Ibai, London EC1: ‘A swanky restaurant that lacks any pomposity’ – restaurant review | Grace Dent on restaurants

Ibai, London EC1: ‘A swanky restaurant that lacks any pomposity’ – restaurant review | Grace Dent on restaurants

I developed a soft spot for the place even before I’d finished my first drink

Despite being one of the loveliest parts of London, the area around St Paul’s Cathedral is not especially known for eating out. Winding lanes, cobbled streets, ancient history standing side-by-side with spanking new architecture … And now Ibai, a short walk from Little Britain, as mentioned in Great Expectations, and next door to the wildly underrated 901-year-old church of St Bartholomew the Great. Tourist-level prettiness: 100%. Actual tourist draw in peak-season August: zero. Not even the pigeons bother lingering around here.

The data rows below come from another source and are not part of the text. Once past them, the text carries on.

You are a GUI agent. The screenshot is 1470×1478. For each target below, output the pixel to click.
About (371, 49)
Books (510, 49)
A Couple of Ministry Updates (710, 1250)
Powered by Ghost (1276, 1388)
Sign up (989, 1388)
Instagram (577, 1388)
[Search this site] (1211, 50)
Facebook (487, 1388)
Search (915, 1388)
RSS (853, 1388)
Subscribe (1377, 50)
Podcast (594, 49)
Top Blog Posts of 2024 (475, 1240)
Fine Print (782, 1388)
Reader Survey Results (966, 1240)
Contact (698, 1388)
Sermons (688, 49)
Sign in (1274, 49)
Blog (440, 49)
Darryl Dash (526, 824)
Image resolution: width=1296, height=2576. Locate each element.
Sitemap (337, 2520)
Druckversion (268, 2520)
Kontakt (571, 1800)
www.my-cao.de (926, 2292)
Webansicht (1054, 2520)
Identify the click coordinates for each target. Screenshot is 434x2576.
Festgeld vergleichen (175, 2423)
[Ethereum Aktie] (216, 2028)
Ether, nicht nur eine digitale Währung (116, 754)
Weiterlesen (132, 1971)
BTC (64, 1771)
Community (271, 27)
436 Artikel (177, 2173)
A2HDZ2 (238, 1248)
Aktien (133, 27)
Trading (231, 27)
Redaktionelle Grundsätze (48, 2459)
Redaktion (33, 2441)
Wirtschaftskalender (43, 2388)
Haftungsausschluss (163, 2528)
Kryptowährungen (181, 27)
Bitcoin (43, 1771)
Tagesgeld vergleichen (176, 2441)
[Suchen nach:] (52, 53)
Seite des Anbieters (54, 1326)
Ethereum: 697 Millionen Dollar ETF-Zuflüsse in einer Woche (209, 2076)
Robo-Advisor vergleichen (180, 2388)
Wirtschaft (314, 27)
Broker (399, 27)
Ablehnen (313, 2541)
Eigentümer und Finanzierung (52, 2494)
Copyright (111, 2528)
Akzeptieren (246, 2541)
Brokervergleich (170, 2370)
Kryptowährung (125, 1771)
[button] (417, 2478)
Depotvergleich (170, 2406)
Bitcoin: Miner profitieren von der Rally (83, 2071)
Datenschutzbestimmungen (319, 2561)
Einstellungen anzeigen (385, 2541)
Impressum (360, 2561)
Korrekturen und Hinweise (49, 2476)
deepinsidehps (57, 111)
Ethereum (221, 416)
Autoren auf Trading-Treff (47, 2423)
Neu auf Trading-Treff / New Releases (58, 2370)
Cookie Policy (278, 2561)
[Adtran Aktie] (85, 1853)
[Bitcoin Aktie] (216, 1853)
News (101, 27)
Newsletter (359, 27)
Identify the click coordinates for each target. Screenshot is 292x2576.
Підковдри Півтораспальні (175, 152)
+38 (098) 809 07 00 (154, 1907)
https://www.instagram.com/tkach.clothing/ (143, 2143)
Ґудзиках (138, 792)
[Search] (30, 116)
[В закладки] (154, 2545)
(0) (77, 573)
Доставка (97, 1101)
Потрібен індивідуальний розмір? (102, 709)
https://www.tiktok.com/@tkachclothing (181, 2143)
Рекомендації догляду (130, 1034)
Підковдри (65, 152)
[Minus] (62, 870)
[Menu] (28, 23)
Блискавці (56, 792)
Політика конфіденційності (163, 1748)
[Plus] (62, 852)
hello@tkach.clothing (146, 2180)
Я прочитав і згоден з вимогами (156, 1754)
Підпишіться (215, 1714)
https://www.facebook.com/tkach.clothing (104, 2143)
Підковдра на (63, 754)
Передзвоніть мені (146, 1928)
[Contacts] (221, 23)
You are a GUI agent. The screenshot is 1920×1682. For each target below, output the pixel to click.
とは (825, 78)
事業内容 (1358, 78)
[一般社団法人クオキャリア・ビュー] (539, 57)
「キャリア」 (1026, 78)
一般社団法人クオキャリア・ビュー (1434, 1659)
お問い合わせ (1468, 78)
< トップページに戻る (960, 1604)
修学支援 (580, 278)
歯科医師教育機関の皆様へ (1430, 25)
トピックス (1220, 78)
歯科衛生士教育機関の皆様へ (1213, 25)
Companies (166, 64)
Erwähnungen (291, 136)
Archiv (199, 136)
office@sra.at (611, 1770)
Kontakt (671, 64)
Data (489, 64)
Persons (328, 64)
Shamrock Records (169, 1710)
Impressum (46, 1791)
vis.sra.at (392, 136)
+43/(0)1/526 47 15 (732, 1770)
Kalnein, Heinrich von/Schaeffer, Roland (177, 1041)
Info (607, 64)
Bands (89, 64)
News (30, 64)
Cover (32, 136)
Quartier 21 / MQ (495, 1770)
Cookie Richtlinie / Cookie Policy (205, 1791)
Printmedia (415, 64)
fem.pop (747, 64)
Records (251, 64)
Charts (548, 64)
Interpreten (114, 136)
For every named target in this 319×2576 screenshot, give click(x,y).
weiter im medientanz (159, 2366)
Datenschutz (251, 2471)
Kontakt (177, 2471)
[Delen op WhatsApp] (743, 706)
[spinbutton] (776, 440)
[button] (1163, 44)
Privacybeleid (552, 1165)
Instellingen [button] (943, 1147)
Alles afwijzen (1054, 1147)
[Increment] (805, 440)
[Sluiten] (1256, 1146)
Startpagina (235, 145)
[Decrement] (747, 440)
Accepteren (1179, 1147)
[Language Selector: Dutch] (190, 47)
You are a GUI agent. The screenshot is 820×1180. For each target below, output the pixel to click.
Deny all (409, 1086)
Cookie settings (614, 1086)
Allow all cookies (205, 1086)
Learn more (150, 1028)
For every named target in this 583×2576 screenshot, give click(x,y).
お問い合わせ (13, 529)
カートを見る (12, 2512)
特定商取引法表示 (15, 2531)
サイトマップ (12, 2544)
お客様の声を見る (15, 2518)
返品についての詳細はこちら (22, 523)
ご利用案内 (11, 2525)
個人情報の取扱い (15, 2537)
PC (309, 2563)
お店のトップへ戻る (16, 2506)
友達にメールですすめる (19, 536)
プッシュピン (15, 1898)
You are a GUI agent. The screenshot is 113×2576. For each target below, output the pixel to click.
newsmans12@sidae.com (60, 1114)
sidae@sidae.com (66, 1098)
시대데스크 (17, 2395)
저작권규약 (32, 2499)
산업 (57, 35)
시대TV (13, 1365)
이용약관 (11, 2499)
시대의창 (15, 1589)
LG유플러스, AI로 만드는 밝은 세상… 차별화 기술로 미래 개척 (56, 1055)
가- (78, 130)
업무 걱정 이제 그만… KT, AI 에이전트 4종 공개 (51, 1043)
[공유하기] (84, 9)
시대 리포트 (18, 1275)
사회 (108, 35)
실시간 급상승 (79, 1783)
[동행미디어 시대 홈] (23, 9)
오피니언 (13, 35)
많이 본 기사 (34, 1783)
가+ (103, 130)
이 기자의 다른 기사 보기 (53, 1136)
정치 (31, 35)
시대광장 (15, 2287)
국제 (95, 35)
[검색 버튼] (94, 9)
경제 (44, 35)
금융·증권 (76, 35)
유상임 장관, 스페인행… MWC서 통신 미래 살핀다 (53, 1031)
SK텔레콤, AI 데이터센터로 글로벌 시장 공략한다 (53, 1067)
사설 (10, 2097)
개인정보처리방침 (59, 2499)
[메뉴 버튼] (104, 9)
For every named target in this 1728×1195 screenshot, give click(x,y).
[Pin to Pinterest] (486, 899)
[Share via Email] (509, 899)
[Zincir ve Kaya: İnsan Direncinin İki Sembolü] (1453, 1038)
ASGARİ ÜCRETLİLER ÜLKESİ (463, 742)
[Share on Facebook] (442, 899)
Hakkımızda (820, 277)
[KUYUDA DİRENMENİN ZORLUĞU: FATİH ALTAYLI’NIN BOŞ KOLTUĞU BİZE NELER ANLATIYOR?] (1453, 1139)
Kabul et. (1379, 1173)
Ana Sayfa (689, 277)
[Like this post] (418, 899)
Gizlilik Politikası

Specialising in Basque cuisine and serving from noon until 10pm Monday to Friday, Ibai is a brooding, gothically dramatic jewel of an 80-seat restaurant. It is capacious, as a former warehouse tends to be, with rich oak colours, crisp, white tablecloths and several vast, convivial booths for group dining. It’s sort-of industrial, sort-of fancy pirate ship and definitely striking, a mood helped very much by the fact that our Spanish server had a resplendent Salvador Dalí moustache and took our orders in the manner of Terry Gilliam in Monty Python’s Spanish Inquisition. If the food had turned out to be atrocious, I’d still go back to Ibai, because I developed a massive soft spot for the place even before I’d finished my first drink.